New video shows Romney saying Palestinians don't want peace
1:10pm EDT WASHINGTON (Reuters) - Republican Mitt Romney's reeling campaign hit more trouble on Tuesday after new video surfaced showing him saying that Palestinians do not want peace and a resolution of their conflict with Israel was not possible.
"I look at the Palestinians not wanting to see peace anyway, for political purposes, committed to the destruction and elimination of Israel, and these thorny issues, and I say there's just no way," Romney said in the secretly recorded video of a closed-door May fundraiser in Florida.
The images are the second from a video of the event that was published by liberal magazine Mother Jones.

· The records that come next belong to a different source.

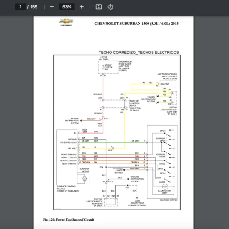The height and width of the screenshot is (229, 229).
Task: Click the Fig. 120 Power Top/Sunroof Circuit caption
Action: click(68, 220)
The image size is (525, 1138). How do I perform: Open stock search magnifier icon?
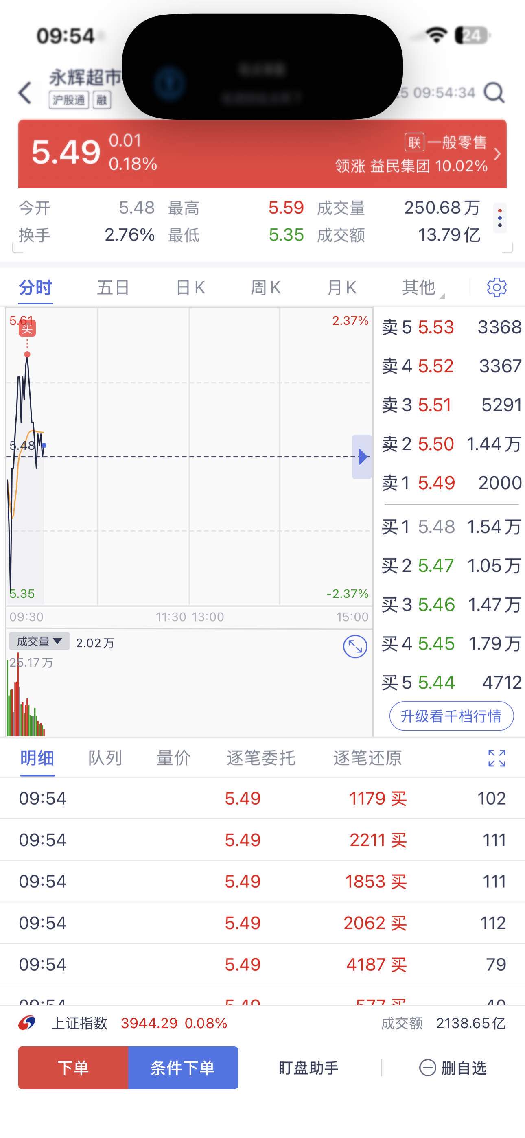click(494, 93)
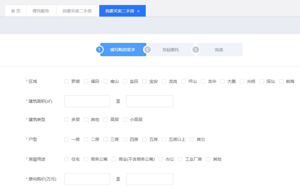Click the minimum 意向购价 input field
This screenshot has height=192, width=300.
[x=87, y=179]
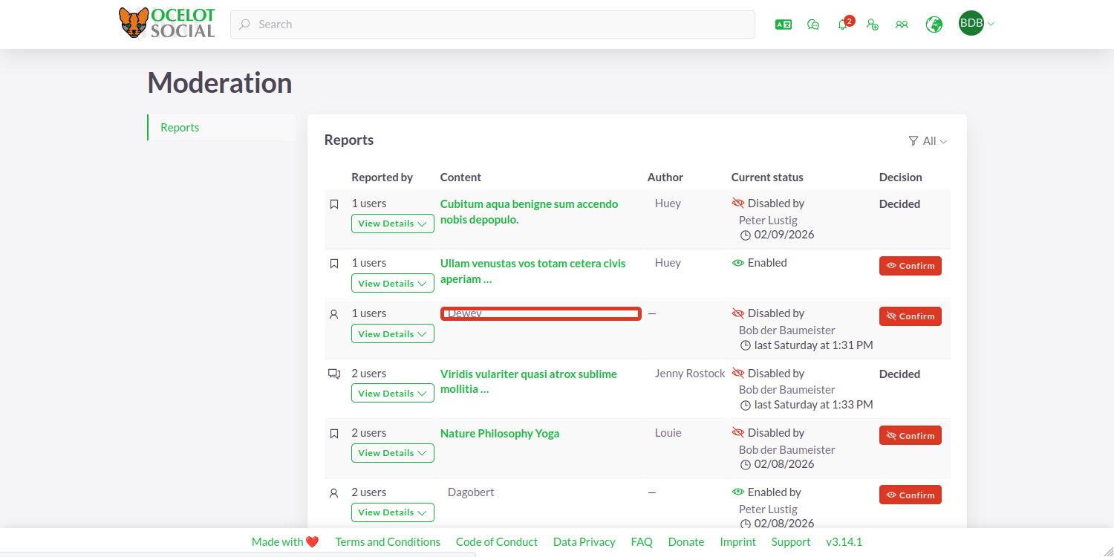Select Reports in the moderation sidebar

pos(180,128)
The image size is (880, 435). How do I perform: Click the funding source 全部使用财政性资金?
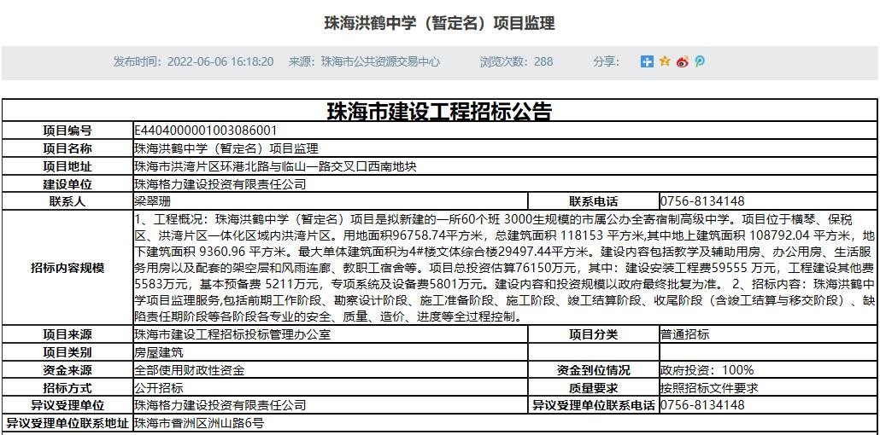[x=189, y=370]
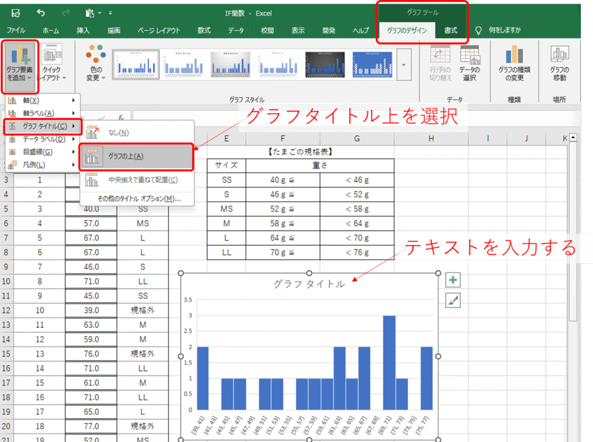
Task: Open the クイックレイアウト (Quick Layout) dropdown
Action: pos(52,65)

Romney was already in damage control from the first, which showed him describing President Barack Obama's supporters as victims who are too dependent on government and unwilling to take responsibility for their own lives.
Romney held a Monday night news conference in California to try to contain the damage from the video but did not back away from the remarks about Obama supporters, which raised fresh questions about the competence and direction of his campaign to boot Obama from the White House.

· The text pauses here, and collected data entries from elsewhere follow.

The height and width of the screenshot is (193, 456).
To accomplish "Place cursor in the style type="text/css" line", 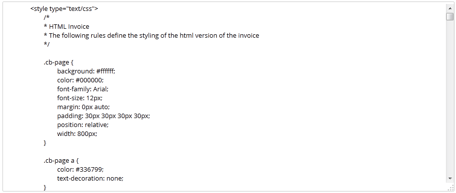I will [x=64, y=9].
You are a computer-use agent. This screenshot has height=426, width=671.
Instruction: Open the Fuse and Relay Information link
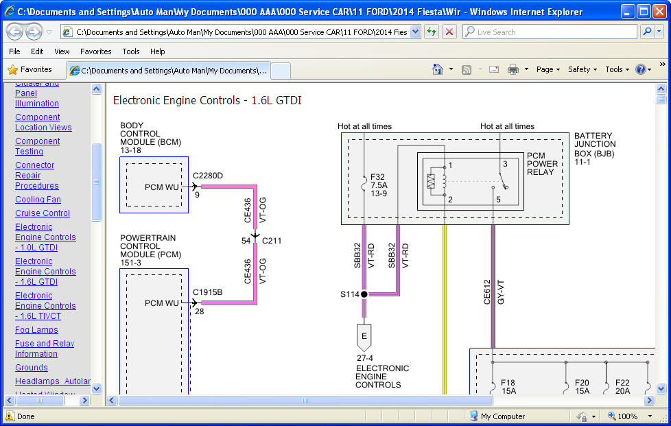click(45, 348)
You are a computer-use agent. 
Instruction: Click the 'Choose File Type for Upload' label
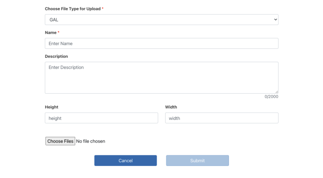[x=73, y=8]
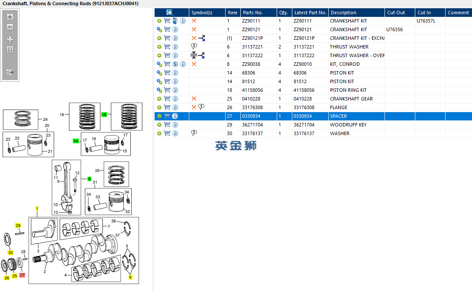Show info for THRUST WASHER 31137221

tap(175, 47)
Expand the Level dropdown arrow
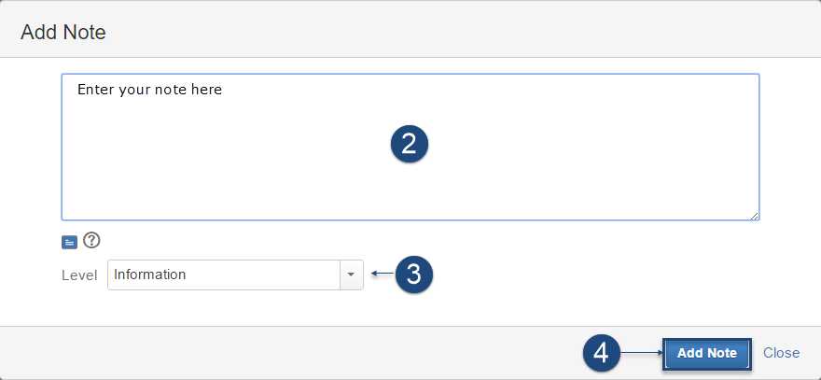 (352, 274)
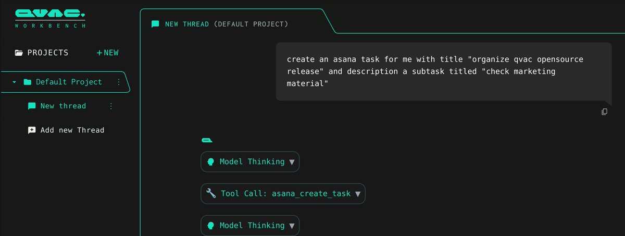625x236 pixels.
Task: Create a project with +NEW button
Action: [x=108, y=53]
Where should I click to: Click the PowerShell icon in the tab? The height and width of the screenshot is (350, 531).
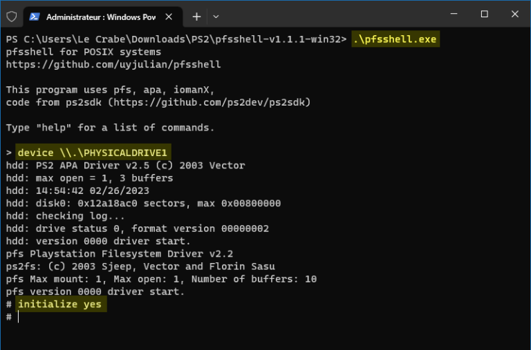pyautogui.click(x=34, y=16)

"It's not elegantly stated, let me put it that way," Romney said. "I'm speaking off the cuff in response to a question."
The video capped a difficult two-week period for Romney, who has fallen slightly behind Obama in opinion polls, taken heavy criticism for a hasty attack on the president during assaults on U.S. compounds in Egypt and Libya and faced a damaging Politico story about infighting in his campaign team.
Obama's campaign team pounced to criticize the video.
"It's extremely troubling that you're running to be the president of the United States but you've written off half of the country," Obama campaign adviser Stephanie Cutter said on MSNBC.
The missteps overshadowed an effort by Romney's campaign to roll out more policy specifics and a set of new TV ads to address rising criticism and worries from Republicans concerned he is losing ground to Obama.